Responsabilità civile - Responsabilità civile -  Emanuela Foligno - 17/11/2020

Danno biologico permanente e decesso per altra causa: incongrui i criteri tabellari del danno da premorienza

Nell’esaminare la richiesta di risarcimento danni avanzata dagli eredi di un pedone rimasto vittima di un sinistro stradale durante l’attraversamento della strada, il Tribunale di Milano, con la complessa sentenza qui commentata, ha dichiarato l’indipendenza delle cause del decesso di quest’ultimo dal fatto del sinistro.

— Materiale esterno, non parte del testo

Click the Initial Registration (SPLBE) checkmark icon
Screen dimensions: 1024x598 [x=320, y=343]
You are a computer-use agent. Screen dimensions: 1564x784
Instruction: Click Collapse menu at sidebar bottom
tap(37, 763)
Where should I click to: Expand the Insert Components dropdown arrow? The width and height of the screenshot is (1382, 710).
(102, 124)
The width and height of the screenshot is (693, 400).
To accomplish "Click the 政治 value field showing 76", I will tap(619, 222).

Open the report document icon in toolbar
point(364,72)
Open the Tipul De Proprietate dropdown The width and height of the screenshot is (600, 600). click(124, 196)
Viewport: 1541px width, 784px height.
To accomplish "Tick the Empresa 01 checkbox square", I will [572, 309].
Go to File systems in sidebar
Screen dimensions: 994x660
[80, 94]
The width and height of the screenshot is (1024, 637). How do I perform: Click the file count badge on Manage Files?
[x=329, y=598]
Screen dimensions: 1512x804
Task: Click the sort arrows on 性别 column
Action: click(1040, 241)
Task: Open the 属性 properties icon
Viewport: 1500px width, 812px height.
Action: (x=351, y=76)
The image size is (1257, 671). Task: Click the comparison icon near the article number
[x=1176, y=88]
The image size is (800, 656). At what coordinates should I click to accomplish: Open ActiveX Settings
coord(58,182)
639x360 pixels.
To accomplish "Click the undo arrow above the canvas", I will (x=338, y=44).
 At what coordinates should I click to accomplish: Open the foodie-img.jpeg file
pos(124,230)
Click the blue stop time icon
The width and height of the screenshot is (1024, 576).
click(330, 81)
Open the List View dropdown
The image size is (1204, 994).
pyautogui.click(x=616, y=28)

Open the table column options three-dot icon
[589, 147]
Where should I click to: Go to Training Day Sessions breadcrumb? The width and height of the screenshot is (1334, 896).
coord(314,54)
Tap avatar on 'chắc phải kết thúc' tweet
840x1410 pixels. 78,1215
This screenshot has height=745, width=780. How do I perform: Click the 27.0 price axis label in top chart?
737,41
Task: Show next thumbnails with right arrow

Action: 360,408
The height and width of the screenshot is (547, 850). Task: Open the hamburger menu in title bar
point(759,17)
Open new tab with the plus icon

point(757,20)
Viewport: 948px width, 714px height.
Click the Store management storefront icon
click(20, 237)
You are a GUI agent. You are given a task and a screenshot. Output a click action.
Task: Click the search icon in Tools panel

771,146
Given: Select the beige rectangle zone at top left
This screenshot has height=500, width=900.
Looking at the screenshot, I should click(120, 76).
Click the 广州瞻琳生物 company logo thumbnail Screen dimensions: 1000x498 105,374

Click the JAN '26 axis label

In particolare, il Tribunale di Milano (Sentenza del 26 giugno 2020, Giudice Dott.ssa Gentile), preso atto che al  danno biologico permanente patito dalla vittima è seguita la morte per altre cause, si coniuga ai principi della Suprema Corte che statuiscono: “il risarcimento deve essere sì congruo ed esaustivo di tutto il pregiudizio dedotto e provato, ma anche evitando indebite locupletazioni; nel caso in cui la vittima sia deceduta per altre cause, l’importo spettante agli eredi per biologico permanente del danneggiato  non può coincidere con l’importo previsto dalle Tabelle milanesi del danno biologico, ma deve essere ridotto e adeguatamente commisurato alla vita effettivamente vissuta dal danneggiato con le menomazioni, tenendo in debito conto che, nel periodo immediatamente successivo alla stabilizzazione dei postumi, la sofferenza della vittima è stata presumibilmente maggiore a causa della penosità di doversi adeguare alle menomazioni e alle peggiorate condizioni di vita”.

Il Tribunale ha osservato che il parametro corretto da utilizzare  è quello delle Tabelle milanesi, in luogo di quelle romane invocate dagli attori. 

Nell’ultima edizione delle Tabelle (2018) sono indicati i criteri orientativi per la liquidazione del danno definito da premorienza e gli importi ivi previsti sono stati elaborati  “sulla media degli importi liquidati nelle Tabelle del danno biologico per ciascuna percentuale di invalidità e prevedono un rilevante incremento della liquidazione nei primi anni vissuti dalla vittima dopo la stabilizzazione dei postumi (raddoppio il primo anno, e aumento del 50% per il secondo anno) ed un aumento costante nei successivi anni”.

Il Giudice, quindi, ha utilizzato gli indicati criteri per potere pervenire all’adeguata liquidazione equitativa del danno biologico definito da premorienza oggetto dell’azione ed ha motivato che si tratta “di criteri coerenti con i principi espressi dal Corte di legittimità, sia perché gli importi proposti dai citati criteri orientativi sono stati calcolati sulla base degli importi previsti per il danno biologico e sono dunque in linea –anche dal punto di vista monetario- con gli importi indicati dalle Tabelle del danno biologico”.

Ed inoltre viene specificato che le Tabelle utilizzate prendono anche in considerazione  quel dato di comune esperienza per cui un danneggiato anziano ha anni di vita residua attesi inferiori di un danneggiato più giovane applicando un demoltiplicatore convenzionalmente determinato in 0.50% per biennio.